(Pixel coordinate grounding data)
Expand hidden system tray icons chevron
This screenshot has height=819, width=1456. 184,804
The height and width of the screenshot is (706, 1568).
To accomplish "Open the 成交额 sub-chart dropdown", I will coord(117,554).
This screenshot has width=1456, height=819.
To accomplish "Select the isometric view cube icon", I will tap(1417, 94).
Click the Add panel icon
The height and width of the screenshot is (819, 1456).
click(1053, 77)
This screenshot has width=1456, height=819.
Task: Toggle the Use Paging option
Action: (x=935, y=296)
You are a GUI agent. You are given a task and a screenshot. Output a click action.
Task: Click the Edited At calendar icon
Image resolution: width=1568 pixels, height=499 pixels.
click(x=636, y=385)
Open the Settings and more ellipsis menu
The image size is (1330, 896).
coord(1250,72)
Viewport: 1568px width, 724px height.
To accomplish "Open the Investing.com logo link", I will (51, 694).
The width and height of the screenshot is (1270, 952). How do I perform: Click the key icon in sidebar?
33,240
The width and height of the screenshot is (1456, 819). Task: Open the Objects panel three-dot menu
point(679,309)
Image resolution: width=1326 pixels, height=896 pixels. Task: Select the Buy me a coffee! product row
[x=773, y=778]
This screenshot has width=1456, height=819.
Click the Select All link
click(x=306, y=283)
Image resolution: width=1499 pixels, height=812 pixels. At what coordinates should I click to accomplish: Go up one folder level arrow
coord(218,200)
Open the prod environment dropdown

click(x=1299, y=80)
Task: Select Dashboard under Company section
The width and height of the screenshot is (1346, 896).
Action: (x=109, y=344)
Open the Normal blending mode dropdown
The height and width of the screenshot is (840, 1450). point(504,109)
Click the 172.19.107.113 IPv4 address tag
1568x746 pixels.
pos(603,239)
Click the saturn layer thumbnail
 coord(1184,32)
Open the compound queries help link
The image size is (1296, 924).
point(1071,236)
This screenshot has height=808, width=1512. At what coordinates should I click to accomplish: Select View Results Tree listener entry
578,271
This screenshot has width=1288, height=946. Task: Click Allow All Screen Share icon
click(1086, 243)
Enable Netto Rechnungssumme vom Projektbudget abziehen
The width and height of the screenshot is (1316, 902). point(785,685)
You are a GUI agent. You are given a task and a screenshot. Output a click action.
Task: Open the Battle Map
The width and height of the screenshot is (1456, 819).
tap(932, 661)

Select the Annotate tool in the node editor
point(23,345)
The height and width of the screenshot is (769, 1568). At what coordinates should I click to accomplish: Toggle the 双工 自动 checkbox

Task brief => Work through the records line by line, and once you reach the final line, report only how many held "will".

Answer to this task => 3